Asked what his company was going to contribute, Qobo said he had formed a relationship with Fransman.
“I think in these kinds of relationships you can’t come and say this is what I’m going to do for you. It’s not a hierarchal relationship. We are equals. We are peers with the principal. I’m here to learn as much as he is part of this programme to also learn. My strong desire is to forge a friendship with the principal to get to know him better. To get him to know me better.
“I’m not running away from your question. We will certainly make a contribution – you can hold us to that. We will make a contribution where we are able to. Where we can’t we will stretch and will co-design solutions with the principal, co-think and co-generate ideas to contribute to the school.”
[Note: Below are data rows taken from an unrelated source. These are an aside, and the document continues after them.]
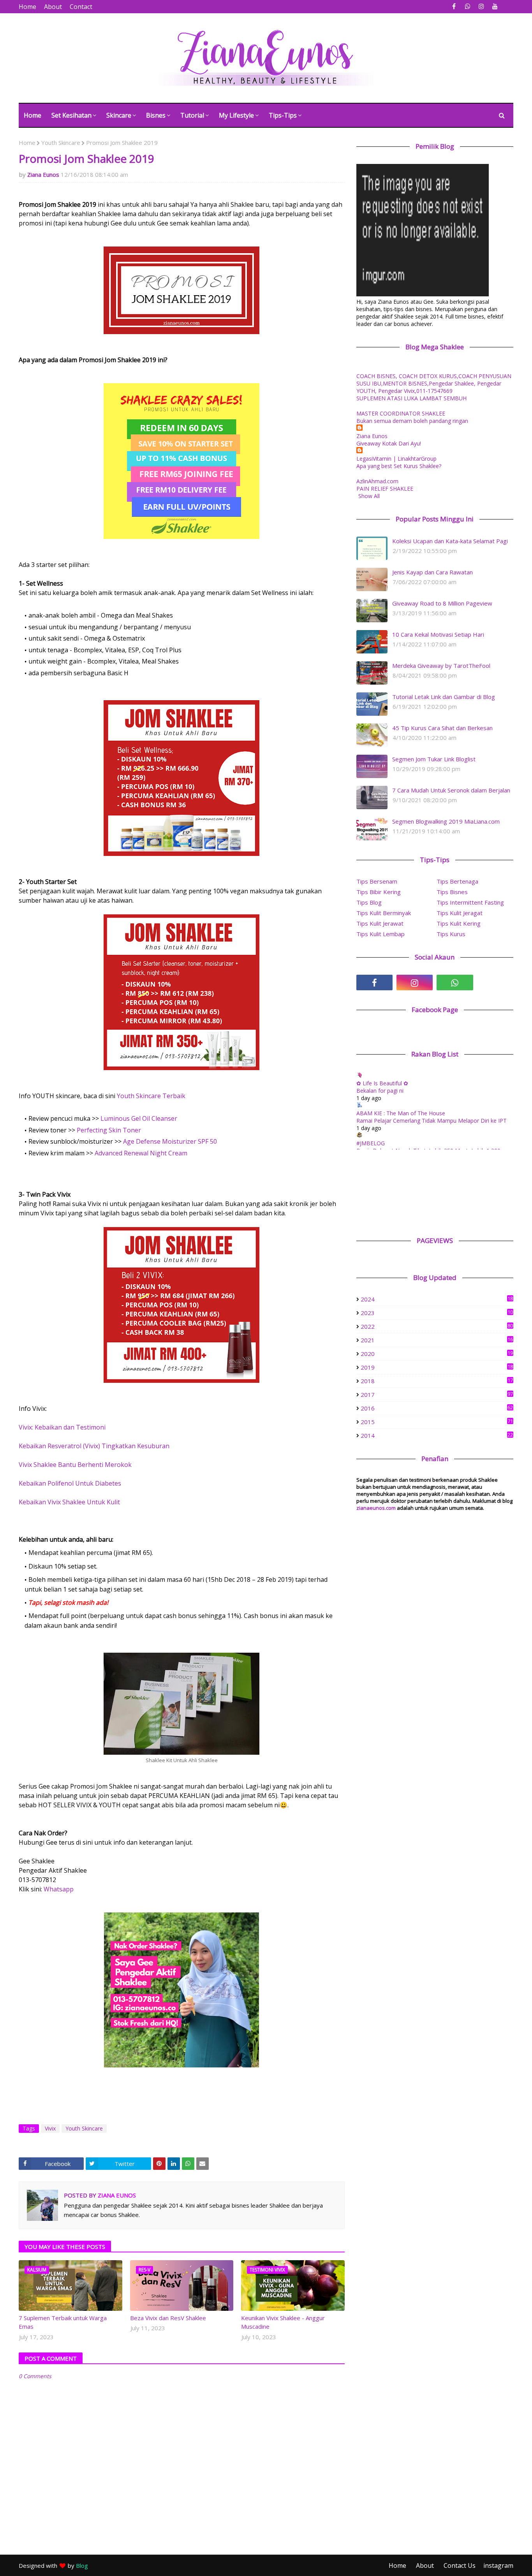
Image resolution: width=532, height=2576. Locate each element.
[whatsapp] (467, 6)
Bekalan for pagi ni (379, 1090)
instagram (498, 2565)
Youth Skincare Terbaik (151, 1096)
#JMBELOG (370, 1143)
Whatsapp (59, 1889)
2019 (437, 1367)
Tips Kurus (451, 934)
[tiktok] (495, 982)
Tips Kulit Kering (459, 923)
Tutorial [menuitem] (192, 115)
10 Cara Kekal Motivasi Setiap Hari (438, 634)
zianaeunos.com (376, 1507)
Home (27, 6)
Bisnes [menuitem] (156, 115)
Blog (82, 2565)
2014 (437, 1435)
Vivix (50, 2128)
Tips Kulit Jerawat (379, 923)
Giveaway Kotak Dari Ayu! (388, 443)
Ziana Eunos (43, 174)
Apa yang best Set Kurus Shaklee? (398, 466)
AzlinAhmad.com (377, 481)
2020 (437, 1354)
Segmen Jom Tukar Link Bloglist (434, 759)
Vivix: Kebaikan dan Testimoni (62, 1427)
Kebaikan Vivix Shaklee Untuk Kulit (69, 1502)
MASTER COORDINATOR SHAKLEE (400, 413)
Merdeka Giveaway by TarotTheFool (441, 665)
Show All (369, 496)
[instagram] (481, 6)
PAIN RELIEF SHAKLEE (384, 488)
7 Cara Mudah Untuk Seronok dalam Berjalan (451, 790)
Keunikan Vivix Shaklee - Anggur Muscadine (283, 2322)
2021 (437, 1340)
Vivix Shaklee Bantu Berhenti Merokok (75, 1464)
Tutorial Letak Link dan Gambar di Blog (443, 697)
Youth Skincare (60, 142)
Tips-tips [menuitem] (283, 115)
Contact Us (460, 2565)
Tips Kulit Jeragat (460, 913)
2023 (437, 1313)
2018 (437, 1381)
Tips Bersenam (376, 881)
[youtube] (495, 6)
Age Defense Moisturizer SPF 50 (170, 1141)
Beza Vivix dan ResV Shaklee (168, 2318)
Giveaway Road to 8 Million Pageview (442, 603)
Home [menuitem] (32, 115)
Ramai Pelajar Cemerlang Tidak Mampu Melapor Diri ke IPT (431, 1120)
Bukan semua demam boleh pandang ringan (412, 420)
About (53, 6)
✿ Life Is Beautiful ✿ (382, 1083)
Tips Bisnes (452, 892)
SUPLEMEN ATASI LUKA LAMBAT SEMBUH (411, 398)
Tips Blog (369, 902)
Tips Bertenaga (457, 881)
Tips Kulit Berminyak (383, 913)
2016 (437, 1408)
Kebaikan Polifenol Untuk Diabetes (70, 1483)
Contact (81, 6)
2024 (437, 1299)
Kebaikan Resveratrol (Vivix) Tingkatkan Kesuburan (94, 1446)
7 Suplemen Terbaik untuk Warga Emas (63, 2322)
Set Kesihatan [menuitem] (71, 115)
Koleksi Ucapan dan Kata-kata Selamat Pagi (450, 541)
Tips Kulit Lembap (380, 934)
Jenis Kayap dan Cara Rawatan (432, 572)
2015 (437, 1422)
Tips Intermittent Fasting (470, 902)
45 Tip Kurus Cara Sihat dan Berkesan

Qobo said he had always been inspired by the idea of empowering the new generation of leaders and to create a breeding ground for future leaders.
“Sometimes we over conceptualise it and becomes too abstract about it when it’s really about spending time with someone getting to make a contribution and investment in a pupil and also because we live in such a negative environment everything [including] news are so negative and I think the greatest antidote to cynicism is to become involved and I look forward to this relationship as an academic, scholar and as a business person. I think there is a lot I can learn and contribute to the school.”
If he were a principal of the school, Qobo said, each pupil would be at the centre of his attention.
“A pupil is the most important unit at the school. The school exists because of pupils so it needs to centre everything around their development. If you are developing curriculum it has to build this leader of the future.”
He said that when teachers looked at the pupils they needed to see their potential.
“So when you relate to the pupil you relate to his or her potential and connect them to their potential and therefore your leadership team is galvanised towards that objective.”
Qobo said pupils at the school had “a very difficult past but their future is more potent and more powerful than where they come from”.
“That is why we have to tend, motivate and inspire them. Even if they don’t see that we have to speak it out for them to believe it,” Qobo said.
He said he was involved in the initiative to invest in the future to ensure a socially cohesive, thriving and prospering South Africa.
Grade 7 pupil, Jamela Abubakar (14), said the pupils felt that the priority was sporting facilities.
“Children are very good at sport but only if they can have opportunity to play and compete with other schools,” Abubakar said.